In the past two weeks, I've had to answer five different rounds of questions about a Linked In "Company page". When I say five different rounds, that's essentially questions about the same topic, repeated five times in five different ways from five different people. Well, truth be told, one of those was the same person relaying a stream of conscious question that was about the same topic but raised in a slightly different way.
For your average moronic observer (like the guy who raised the question twice), it's a simple question of WTF, this area is hot, people are submitting inquiries, there is interest, WHY AREN'T WE DOING SOMETHING?!? Meanwhile, you and I, we're trained marketing pros -- we're sitting back, glassy eyed thinking, "what is this about"?
Linked In's company page feature is not new. It's similar to company pages on Facebook. It's a dynamically created page assembled from their database based on people selecting that company as where they work. From there, the page can be expanded with supplemental content. All well and good. Linked In also enables people who register with a company domain email address to become 'Admins' for the page. This ad hoc approach to administration is not new either, but it does raise important things to consider about who is publishing your company data and on which sites. If your company chooses not publish on Facebook or Linked In, should you have to monitor these types of sites that enable ad hoc administration and publishing?
But my real concern with Linked In's company page is that their product section. If you don't have products listed, they have a link that allows you to send a message to the company to let them know that you'd like to see their products and services listed on the page. This is the source of my recent round of WTF emails.
Essentially, Linked In wants to incite their visitors to shame our business into building content for their site.
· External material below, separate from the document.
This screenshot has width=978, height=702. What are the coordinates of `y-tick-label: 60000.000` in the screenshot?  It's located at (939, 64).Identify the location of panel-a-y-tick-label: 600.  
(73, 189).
So, as a marketing pro, the question that you have to ask is who is the audience for this and how do they use this content? How is it different from content that they have elsewhere? And why should we have to add content to their site when they could simply link to our web site?
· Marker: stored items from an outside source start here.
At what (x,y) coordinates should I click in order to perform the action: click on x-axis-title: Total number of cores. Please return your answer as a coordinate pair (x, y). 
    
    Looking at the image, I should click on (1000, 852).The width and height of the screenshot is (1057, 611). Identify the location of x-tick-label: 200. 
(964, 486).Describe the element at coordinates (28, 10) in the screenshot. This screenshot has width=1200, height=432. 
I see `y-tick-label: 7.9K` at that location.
While I understand using Linked In to help with hiring or to research social relationships in a business, I'm at a loss to understand how putting information about our products and services on their site is supposed to help our business -- unless our business is recruiting or sales consulting.
The Shame Engine
The really stupid part of this Linked In issue is the whole "send a message" aspect of this. Let's call it a shame engine. Essentially, it's similar to social shaming apps that try to drive behavioral change by socially publishing information about what you do so that you'll feel obligated to behave differently that might otherwise. Of course, it's one thing when you choose to use one of these things, it's another when you are simply subjected to it. That's kind of a dick move.
But using a Shame Engine is not limited to Linked In. Microsoft recently released an app for Windows Phone users called "Where's my App?". The app is supposed to help Windows Phone users find apps that are similar to software that's available on iOS or Android. But if you can't find a Windows Phone version of the app, it allows you to "send requests to app developers, encouraging them to develop for Windows Phone".
Ultimately, I think that attempting to leverage this approach against a business in this way is a significant marketing misstep for company using it. For Microsoft, it smells of desperation. With Linked In, there has always been sense of skeptical discontent inside the corporate firewall -- this is likely to push policies on restricted use.